-- Records from a data collection --

··········

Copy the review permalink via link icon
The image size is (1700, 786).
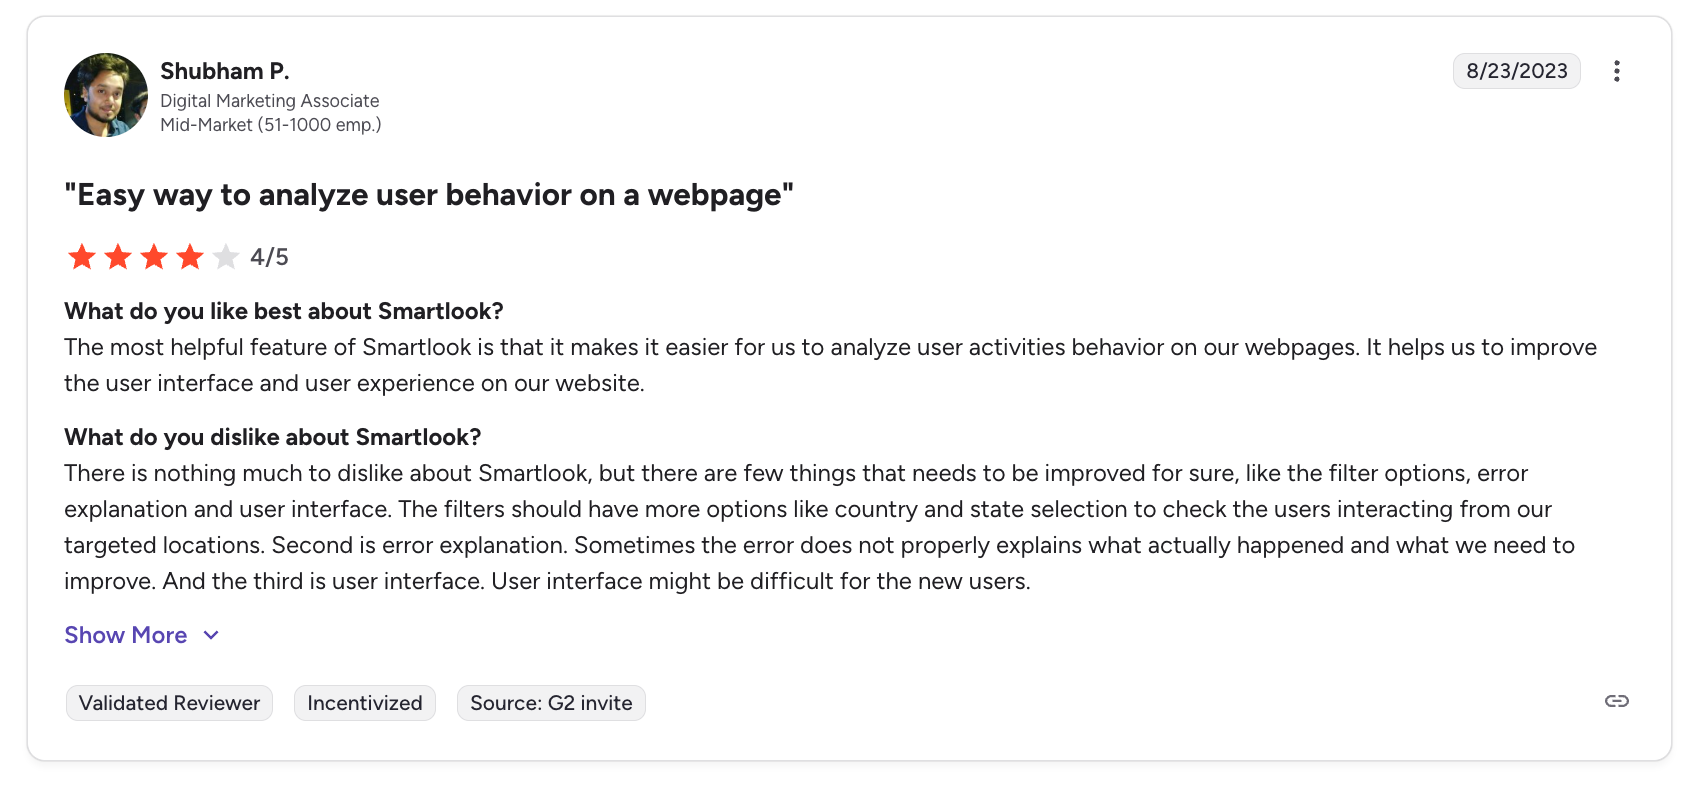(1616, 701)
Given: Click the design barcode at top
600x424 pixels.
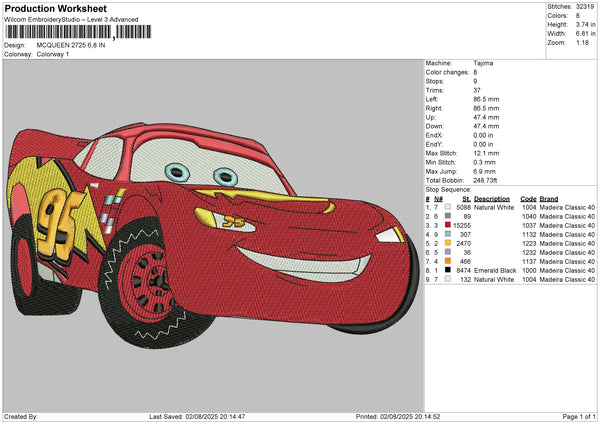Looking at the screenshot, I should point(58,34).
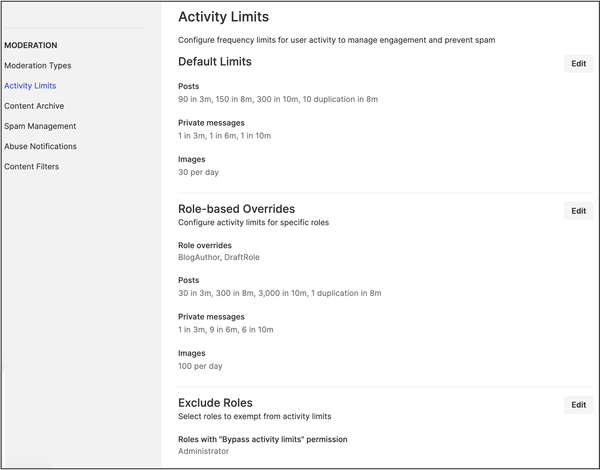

··········

-- PROBLEM REQUIREMENTS --
Without any of the pictures, repeat the entries above word for word.

-- PROBLEM SOLUTION --
Copy the review permalink via link icon
The image size is (1700, 786).
(1616, 701)
Given: Click the design barcode at top
600x424 pixels.
Looking at the screenshot, I should point(58,34).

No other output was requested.